(What to work on) In the records below, the line with "1568x596 pixels." opens the range and the line with "This screenshot has height=1160, width=949." closes it; print that range exactly and nothing else.

(Task input)
━━━━━━━━━━

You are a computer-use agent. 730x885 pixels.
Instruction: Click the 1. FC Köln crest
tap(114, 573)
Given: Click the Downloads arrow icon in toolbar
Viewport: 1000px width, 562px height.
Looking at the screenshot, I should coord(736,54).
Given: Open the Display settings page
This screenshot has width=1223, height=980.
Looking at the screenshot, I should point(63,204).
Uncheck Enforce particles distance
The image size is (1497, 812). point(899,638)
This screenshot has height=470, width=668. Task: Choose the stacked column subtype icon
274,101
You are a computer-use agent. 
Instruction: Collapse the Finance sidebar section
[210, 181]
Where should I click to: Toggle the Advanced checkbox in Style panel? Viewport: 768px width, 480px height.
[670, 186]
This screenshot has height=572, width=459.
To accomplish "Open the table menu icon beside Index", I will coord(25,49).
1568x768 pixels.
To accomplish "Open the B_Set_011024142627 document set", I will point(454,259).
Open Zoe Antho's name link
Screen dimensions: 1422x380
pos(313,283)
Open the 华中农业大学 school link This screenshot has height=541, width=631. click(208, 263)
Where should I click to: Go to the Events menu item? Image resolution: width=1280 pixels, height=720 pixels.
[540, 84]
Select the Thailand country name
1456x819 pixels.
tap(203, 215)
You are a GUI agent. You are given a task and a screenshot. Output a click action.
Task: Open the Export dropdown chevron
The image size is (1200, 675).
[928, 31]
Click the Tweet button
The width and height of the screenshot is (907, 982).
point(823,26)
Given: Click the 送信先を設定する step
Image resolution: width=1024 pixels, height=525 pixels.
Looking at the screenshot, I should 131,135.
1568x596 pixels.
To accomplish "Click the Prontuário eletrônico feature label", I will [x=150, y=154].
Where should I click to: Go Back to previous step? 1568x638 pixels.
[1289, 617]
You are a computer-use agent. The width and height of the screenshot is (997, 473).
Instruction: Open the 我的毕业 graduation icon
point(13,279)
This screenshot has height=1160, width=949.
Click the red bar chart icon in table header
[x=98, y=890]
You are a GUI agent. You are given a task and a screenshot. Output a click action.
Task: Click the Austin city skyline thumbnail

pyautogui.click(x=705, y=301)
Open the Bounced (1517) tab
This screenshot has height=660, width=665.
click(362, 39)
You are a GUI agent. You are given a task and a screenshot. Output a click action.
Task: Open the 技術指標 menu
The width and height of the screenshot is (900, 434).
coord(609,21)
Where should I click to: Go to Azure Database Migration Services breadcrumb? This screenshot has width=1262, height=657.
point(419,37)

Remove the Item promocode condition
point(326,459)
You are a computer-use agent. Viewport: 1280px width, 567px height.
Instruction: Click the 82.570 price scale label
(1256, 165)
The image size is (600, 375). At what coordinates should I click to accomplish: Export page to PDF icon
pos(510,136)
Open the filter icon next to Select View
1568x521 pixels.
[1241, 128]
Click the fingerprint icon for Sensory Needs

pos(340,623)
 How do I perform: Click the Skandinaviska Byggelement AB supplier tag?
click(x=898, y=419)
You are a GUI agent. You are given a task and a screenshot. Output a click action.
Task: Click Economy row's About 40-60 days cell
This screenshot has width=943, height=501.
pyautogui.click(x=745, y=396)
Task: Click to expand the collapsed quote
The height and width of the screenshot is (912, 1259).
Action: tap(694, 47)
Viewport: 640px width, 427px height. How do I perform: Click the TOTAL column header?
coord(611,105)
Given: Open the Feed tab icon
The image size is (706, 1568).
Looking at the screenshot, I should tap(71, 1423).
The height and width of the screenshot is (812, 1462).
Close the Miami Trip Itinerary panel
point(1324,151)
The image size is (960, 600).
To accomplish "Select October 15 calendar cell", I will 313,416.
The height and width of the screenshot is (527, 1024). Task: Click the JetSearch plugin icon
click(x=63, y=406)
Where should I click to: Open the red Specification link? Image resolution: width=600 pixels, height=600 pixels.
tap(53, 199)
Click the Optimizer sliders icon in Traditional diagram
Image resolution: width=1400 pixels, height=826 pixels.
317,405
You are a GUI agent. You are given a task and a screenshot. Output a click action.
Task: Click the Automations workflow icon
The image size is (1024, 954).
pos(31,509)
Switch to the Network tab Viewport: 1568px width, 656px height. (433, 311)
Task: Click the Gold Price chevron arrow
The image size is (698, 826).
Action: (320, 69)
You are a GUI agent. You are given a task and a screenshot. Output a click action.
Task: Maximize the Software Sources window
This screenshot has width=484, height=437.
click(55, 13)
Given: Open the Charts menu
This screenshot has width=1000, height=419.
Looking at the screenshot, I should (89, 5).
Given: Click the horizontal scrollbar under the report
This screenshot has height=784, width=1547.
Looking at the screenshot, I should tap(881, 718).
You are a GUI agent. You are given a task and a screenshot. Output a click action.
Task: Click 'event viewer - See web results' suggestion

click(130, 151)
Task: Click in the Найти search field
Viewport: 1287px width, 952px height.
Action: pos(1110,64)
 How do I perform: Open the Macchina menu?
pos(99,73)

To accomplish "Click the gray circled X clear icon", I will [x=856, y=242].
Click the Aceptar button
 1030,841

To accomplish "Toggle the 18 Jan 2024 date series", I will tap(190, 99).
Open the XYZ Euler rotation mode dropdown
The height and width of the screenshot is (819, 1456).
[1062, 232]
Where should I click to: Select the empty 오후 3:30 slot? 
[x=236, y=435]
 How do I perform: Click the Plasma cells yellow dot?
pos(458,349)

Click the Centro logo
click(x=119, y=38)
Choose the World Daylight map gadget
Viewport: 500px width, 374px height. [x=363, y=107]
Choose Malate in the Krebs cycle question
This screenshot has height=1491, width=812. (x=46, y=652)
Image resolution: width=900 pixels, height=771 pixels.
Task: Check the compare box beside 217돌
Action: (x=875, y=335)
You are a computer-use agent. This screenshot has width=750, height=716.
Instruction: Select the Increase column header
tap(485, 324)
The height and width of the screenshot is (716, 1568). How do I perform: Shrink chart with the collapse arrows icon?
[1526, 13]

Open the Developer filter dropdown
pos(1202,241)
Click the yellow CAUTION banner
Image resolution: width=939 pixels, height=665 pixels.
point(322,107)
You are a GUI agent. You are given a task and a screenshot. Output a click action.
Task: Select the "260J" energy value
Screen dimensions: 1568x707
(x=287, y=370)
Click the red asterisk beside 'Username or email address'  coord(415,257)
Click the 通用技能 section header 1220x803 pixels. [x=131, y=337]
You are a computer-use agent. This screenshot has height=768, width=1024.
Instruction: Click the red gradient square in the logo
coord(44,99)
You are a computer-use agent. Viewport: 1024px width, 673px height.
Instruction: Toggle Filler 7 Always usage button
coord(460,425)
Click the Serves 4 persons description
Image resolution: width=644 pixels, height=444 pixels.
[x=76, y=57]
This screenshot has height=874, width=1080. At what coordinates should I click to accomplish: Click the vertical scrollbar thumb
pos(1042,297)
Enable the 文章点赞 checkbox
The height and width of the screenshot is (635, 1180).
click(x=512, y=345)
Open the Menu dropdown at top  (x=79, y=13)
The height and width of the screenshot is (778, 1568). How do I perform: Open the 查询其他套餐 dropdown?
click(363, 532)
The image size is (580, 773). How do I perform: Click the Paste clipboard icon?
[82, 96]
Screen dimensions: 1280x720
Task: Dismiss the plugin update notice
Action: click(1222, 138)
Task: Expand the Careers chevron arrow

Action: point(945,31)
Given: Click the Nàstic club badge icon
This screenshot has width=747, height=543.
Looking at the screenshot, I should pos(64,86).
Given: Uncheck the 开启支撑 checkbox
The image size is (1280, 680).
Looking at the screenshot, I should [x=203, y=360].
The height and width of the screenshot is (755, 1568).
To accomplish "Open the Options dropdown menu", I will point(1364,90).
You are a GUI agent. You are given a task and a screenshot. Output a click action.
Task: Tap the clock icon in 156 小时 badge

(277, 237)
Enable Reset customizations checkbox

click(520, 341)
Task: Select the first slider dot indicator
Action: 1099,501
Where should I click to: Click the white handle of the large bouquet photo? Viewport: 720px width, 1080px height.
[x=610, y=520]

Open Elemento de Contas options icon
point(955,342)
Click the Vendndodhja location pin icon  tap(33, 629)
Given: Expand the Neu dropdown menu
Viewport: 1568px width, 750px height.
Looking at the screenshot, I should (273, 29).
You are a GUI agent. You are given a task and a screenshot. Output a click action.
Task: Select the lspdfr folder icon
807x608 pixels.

━━━━━━━━━━

(Output)
1568x596 pixels.
To accomplish "Click the Prontuário eletrônico feature label", I will [x=150, y=154].
Where should I click to: Go Back to previous step? 1568x638 pixels.
[1289, 617]
You are a computer-use agent. The width and height of the screenshot is (997, 473).
Instruction: Open the 我的毕业 graduation icon
point(13,279)
This screenshot has height=1160, width=949.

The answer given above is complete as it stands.